Don’t complicate things with graph DBs, QLs, or graph analytics.
When RAG developers decide to try graph RAG — that is, to build a knowledge graph and integrate it into their RAG (retrieval-augmented generation) system — they have a lot of options and choices to make, according to the internet. There are lots of articles, guides, and how-to’s presenting different tools for working with graph RAG and graphs in general. So some developers dive right in, thinking they need to integrate and configure a laundry list of graph tools and techniques in order to do graph RAG properly. When searching how to get started, you would typically find articles suggesting that you need some or all of the following:
- knowledge graphs — to connect key terms and concepts that semantic search doesn’t capture
- keyword and entity extraction tools — for building the knowledge graph
- graph traversal algorithms — for exploring connections in the graph
- property graph implementations — for enriching graph structure and traversal methods
- graph databases (DBs) — for storing and interacting with graphs, and advanced graph analytics
- graph query languages (QLs) — for sophisticated querying of graph nodes and edges
- graph node embedding algorithms — for embedding graph objects into searchable vector spaces
- vector stores — for storing and searching documents embedded in semantic vector space
Certainly, a case can be made that each of these tools and implementations can be very helpful for specific graph use cases. But for any developer starting a typical graph RAG use case, the simple fact remains: most “graph” tools were designed and built long before the generative AI revolution. GenAI use cases are fundamentally different from traditional graph use cases, and requires a different approach, even if some tools can be shared between the two.
The above list of suggested tools for graph RAG includes some that are generally unnecessary for typical GenAI use cases. And, beyond being unnecessary, adding some of these tools can over-complicate things — leading to increased development time, higher costs, and additional maintenance overhead that could have been avoided. Keeping the tech stack simple by focusing on the essentials enhances efficiency and lets you leverage the power of graph RAG without the bloat.
One popular misconception is that you need a graph DB to do graph RAG. Graph DBs and graph query languages (graph QLs) are powerful tools for graph analytics and deep graph algorithms, but graph RAG and GenAI applications don’t typically benefit from these types of traditional graph analytics. Graph DBs can support graph RAG, but they also add unnecessary complexity to the stack. We dive into this topic more below.

**PROVIDED INFORMATION:**
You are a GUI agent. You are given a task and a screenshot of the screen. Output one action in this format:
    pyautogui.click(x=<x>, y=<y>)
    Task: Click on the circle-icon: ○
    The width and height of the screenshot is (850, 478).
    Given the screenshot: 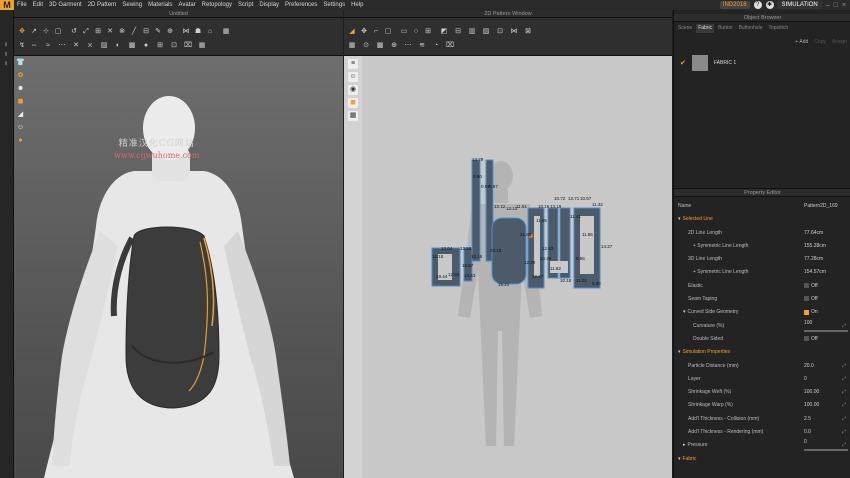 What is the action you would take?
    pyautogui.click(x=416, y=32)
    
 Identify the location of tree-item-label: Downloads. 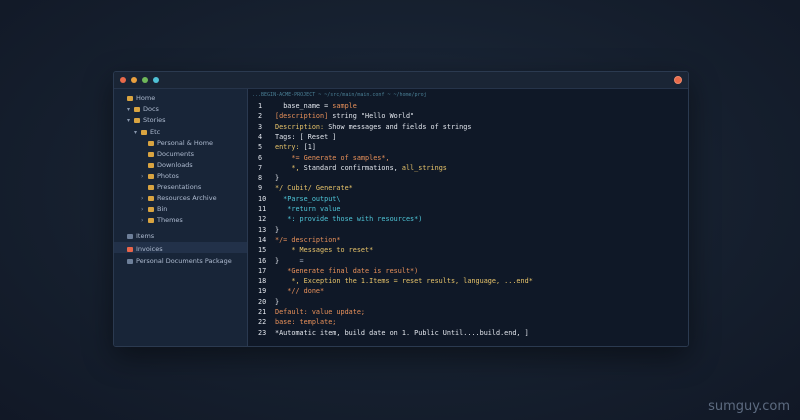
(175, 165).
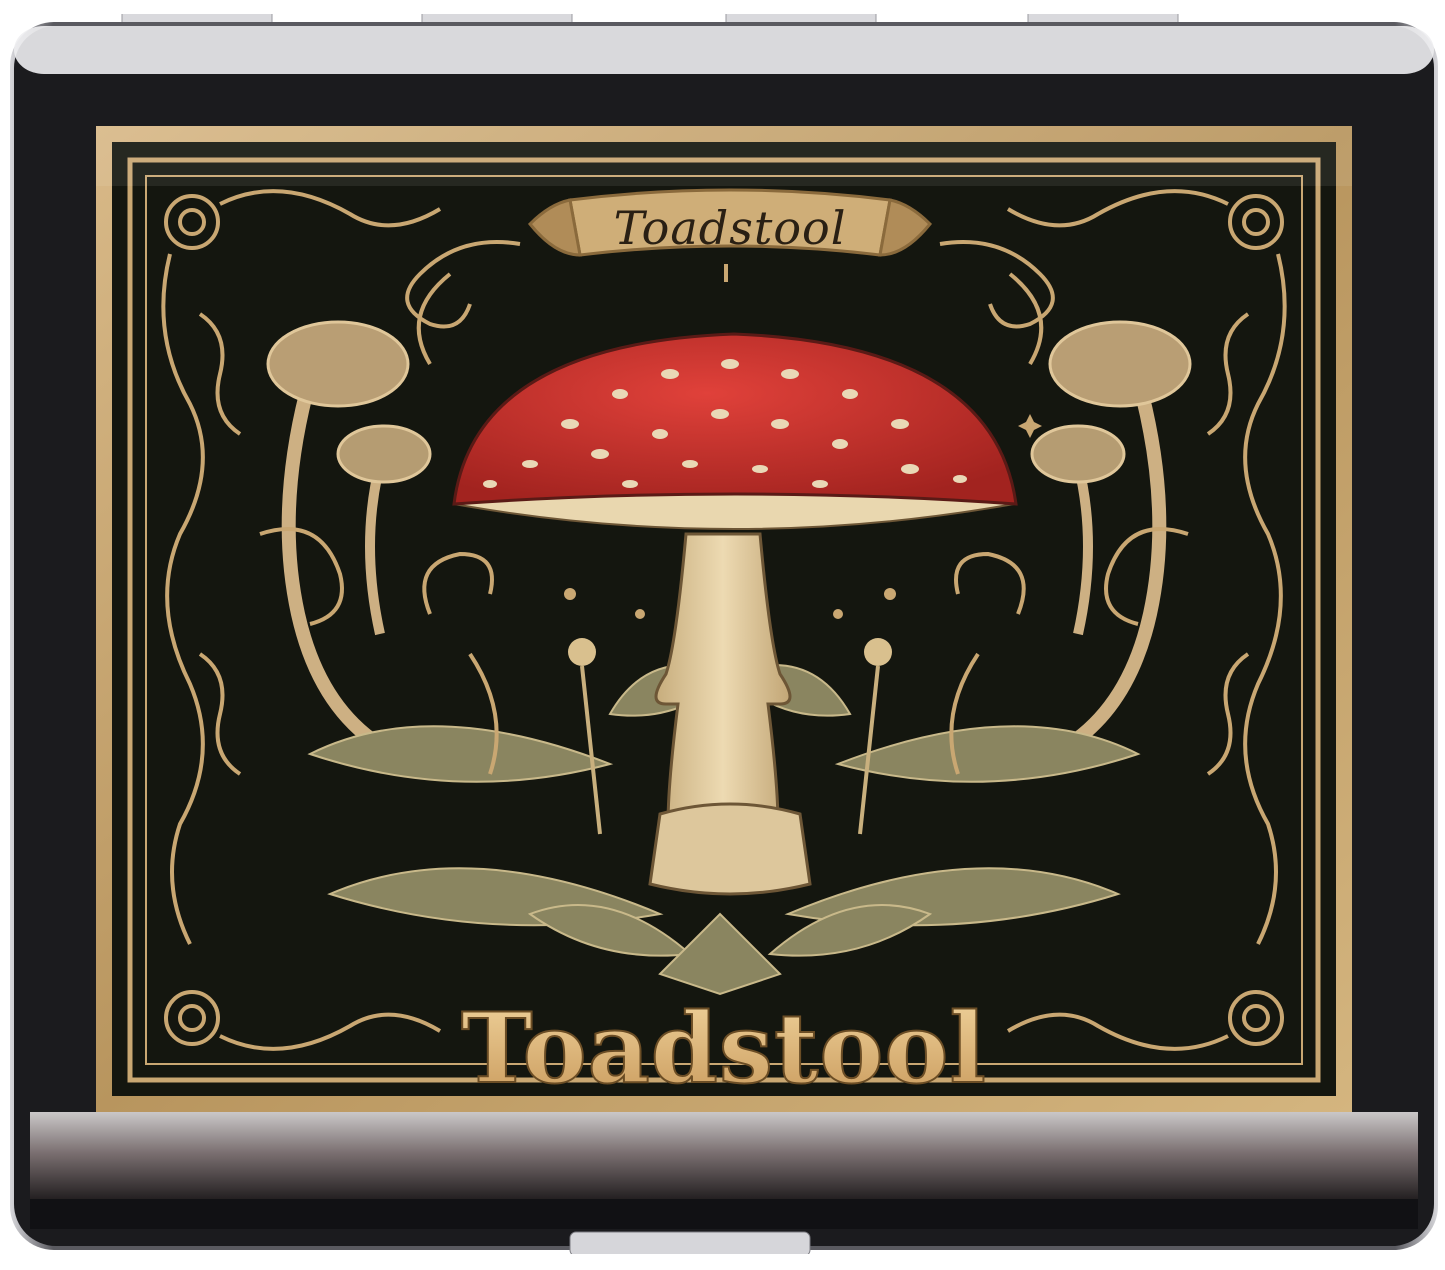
...
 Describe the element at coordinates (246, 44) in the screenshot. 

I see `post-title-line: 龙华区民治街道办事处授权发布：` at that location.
---
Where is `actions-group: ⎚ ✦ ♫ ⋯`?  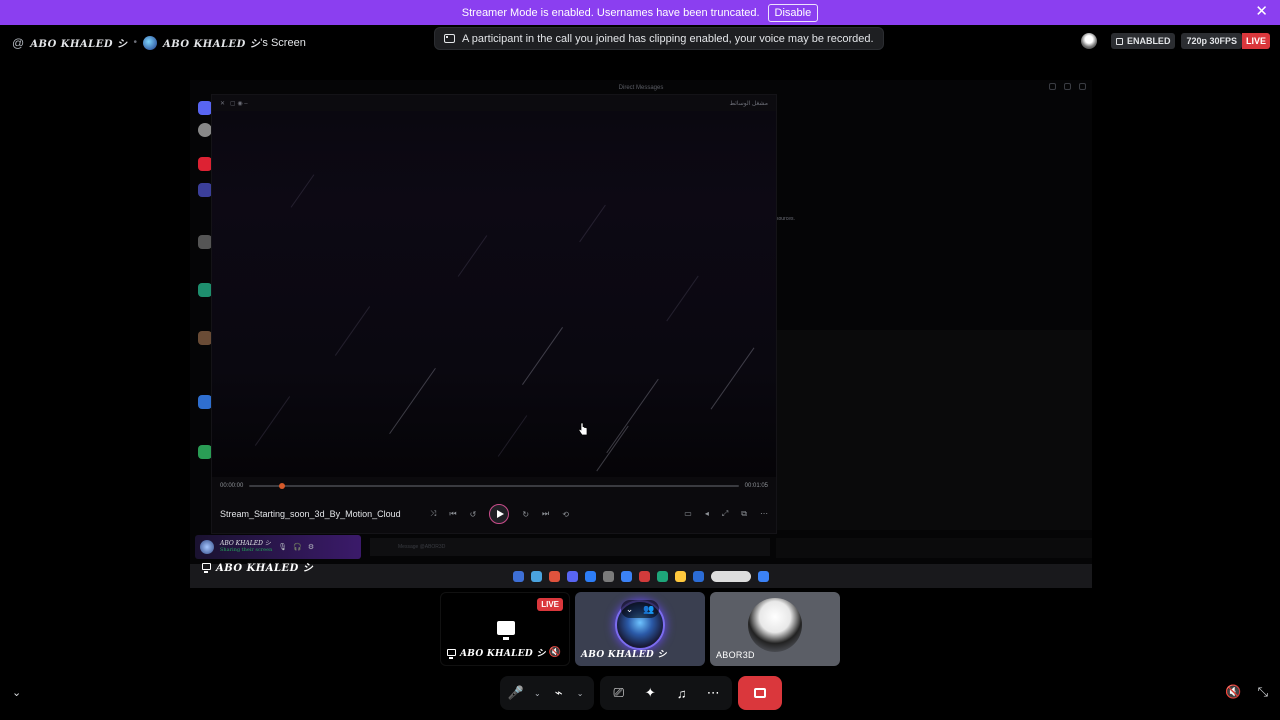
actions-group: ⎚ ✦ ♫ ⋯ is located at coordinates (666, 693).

**REQUEST A:** From the graph RAG article, extract the passage starting at "The above list" up to and including "without the bloat.".
**REQUEST B:**
Answer these questions using the graph RAG article:
(i) What does the list say vector stores are for?
(ii) When were most "graph" tools designed and built?
(iii) What is the popular misconception it names?

**WRITTEN ANSWER A:**
The above list of suggested tools for graph RAG includes some that are generally unnecessary for typical GenAI use cases. And, beyond being unnecessary, adding some of these tools can over-complicate things — leading to increased development time, higher costs, and additional maintenance overhead that could have been avoided. Keeping the tech stack simple by focusing on the essentials enhances efficiency and lets you leverage the power of graph RAG without the bloat.

**WRITTEN ANSWER B:**
(i) Storing and searching documents embedded in semantic vector space.
(ii) Long before the generative AI revolution.
(iii) That you need a graph DB to do graph RAG.